Texto fornecido:
↓↓↓

"Eu desisto"
Cansado de ser chamado de "ladrão e bandido", o secretário-geral do PT, José Eduardo Cardozo, diz que não disputa mais a eleição
Octávio Costa Promiscuidade, descrédito, desestímulo e decepção. Citando essas palavras para definir a atividade política no País, o secretário-geral do PT, deputado José Eduardo Cardozo (SP), anunciou que está fora da próxima campanha eleitoral. “Eu desisto da Câmara”, disse. Segundo ele, o escândalo do Mensalão fez seu eleitorado encolher de 300 mil para 129 mil votos. Em muitos lugares, Cardozo ouvia a pergunta: “O sr. também recebe Mensalão?” Em outras ocasiões, incomodou- se em ser tratado “socialmente” como ladrão ou bandido. “Perdi a paciência”, afirmou em entrevista à ISTOÉ. A desistência de Cardozo ocorre depois de ele ser preterido pelo presidente Luiz Inácio Lula da Silva para o Ministério da Justiça e também de perder uma disputa interna para assumir a presidência da legenda. No entanto, o deputado aponta como maior motivo de sua decisão, depois de duas legislaturas, o modelo de financiamento de campanha no País. “Esta é a porta de entrada para a corrupção”, disse Cardoso. Aos 51 anos, o dirigente petista – mesmo sem mandato – vai continuar na vida política e até admite ter alguma recaída no futuro e voltar a concorrer a um cargo majoritário. Mas pretende, agora, dedicar-se à função de procurador do município de São Paulo, à conclusão de um doutorado e ao magistério. “Uma pessoa me perguntou: o sr. também recebe Mensalão? Tive de me conter. O descrédito é grande” “Você é misturado na bacia das almas e, se for acusado, não adianta explicar” “Não tem sentido permanecer deputado sem estímulo para o mandato. Seria um engodo com os eleitores”
ISTOÉ – Por que o sr. decidiu não se candidatar à reeleição?
Cardozo – Com as regras em vigor, a possibilidade de ser exposto a uma execração judicial e pública é muito grande, mesmo se comportando com correção. Percebi o encarecimento gradativo das campanhas. Isso torna muito difícil uma pessoa de princípios éticos obter recursos.
ISTOÉ – Não é possível atuar dentro da lei?
Cardozo – Independentemente de sua postura ética, você é tratado como ladrão, como um bandido, socialmente, mesmo sem acontecer nada. Tem gente doando para gente que faz coisas erradas. E você é misturado na bacia das almas. E, se for acusado de alguma coisa, não adianta se explicar. Ninguém vai acreditar. Amanhã ou depois um doador seu é metido numa falcatrua e surgirá logo o nome de quem recebeu o dinheiro. Mesmo sem ter nada com aquilo, as pessoas vão dizer: “Até você, hein?” Por isso, alguns filhos de parlamentares nem sequer dizem que o são. Se revelarem, ouvem logo o seguinte comentário: “Seu pai é ladrão”.

↑↑↑

Dados fornecidos:
↓↓↓

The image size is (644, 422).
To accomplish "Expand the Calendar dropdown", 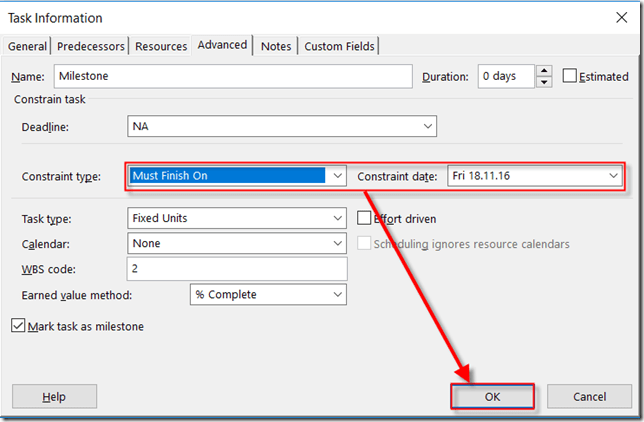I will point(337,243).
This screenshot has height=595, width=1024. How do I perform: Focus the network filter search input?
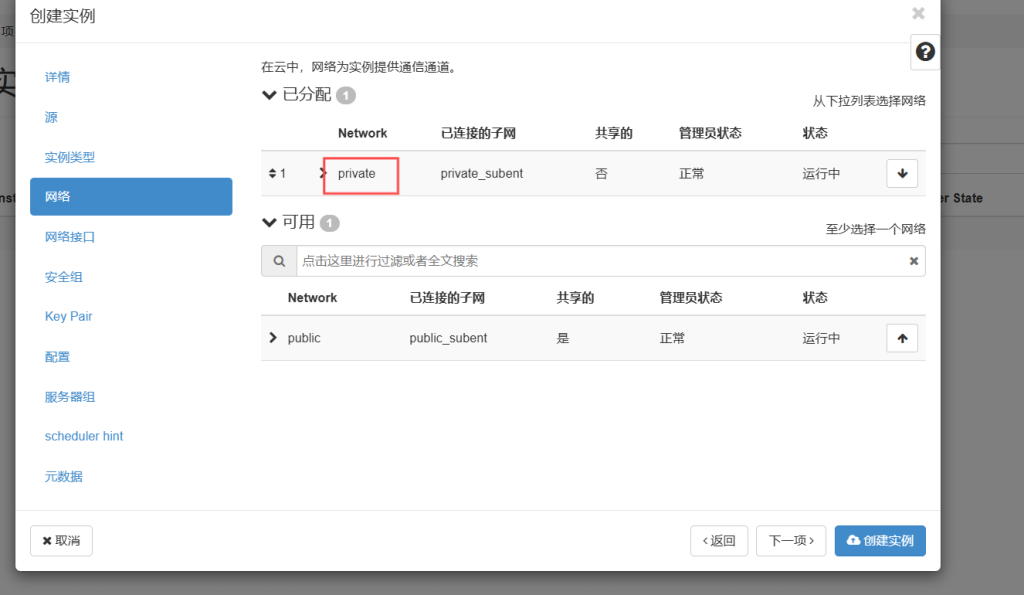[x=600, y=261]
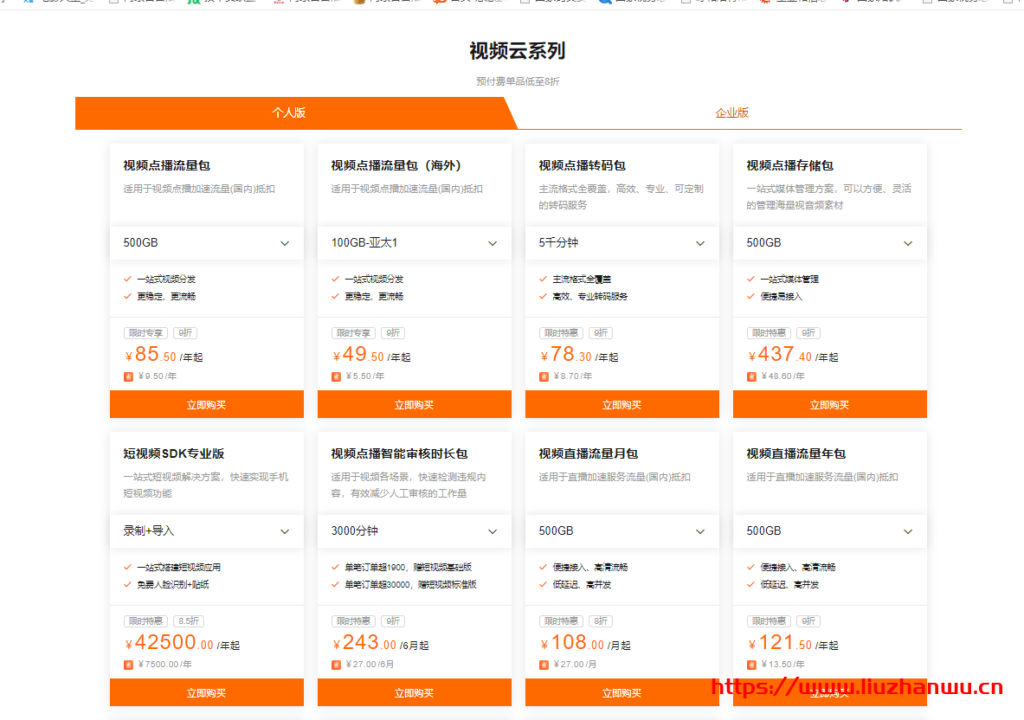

↑↑↑

Pedido A:
Responda a estas perguntas com base na entrevista com José Eduardo Cardozo:
(i) Segundo Cardozo, de quantos para quantos votos encolheu seu eleitorado por causa do escândalo do Mensalão?
(ii) Quantos anos tem o dirigente petista?
(iii) Que função no município de São Paulo ele pretende exercer?
Pedido B:
Enumere todas as palavras que Cardozo usa, na entrevista com José Eduardo Cardozo, para definir a atividade política no País.
Pedido C:
Retome a entrevista com José Eduardo Cardozo a partir do ponto em que ela termina e dê continuidade ao texto.
A listagem foi tirada de uma fonte diferente da do texto.

Resposta A:
(i) De 300 mil para 129 mil votos.
(ii) 51 anos.
(iii) A função de procurador do município de São Paulo.

Resposta B:
Promiscuidade, descrédito, desestímulo e decepção.

Resposta C:
ISTOÉ – O sr. já passou por situações assim?
Cardozo – Pelo simples fato de eu ser parlamentar, fui atacado várias vezes. Durante uma palestra sobre tema jurídico, uma pessoa me perguntou: “O sr. também recebe Mensalão?” Tive de me conter. Houve até jogo de futebol em que as pessoas gritavam, “Mensalão, Mensalão”. O descrédito é tão grande que, mesmo depois de eu dizer que vou deixar a Câmara, fui imediatamente questionado. Recebi um e-mail de uma cidadã dizendo que vou sair, mas vou ganhar carro oficial e direito a aposentadoria de dois mandatos. De onde tiraram isso?
ISTOÉ – Mas os políticos não dão motivos para que isso ocorra?
Cardozo – No nosso sistema eleitoral, a relação entre o doador e o beneficiário é uma linha ética muito tênue. Por mais que se estabeleçam critérios, isso acaba trazendo problemas.
ISTOÉ – Aconteceu com o sr.?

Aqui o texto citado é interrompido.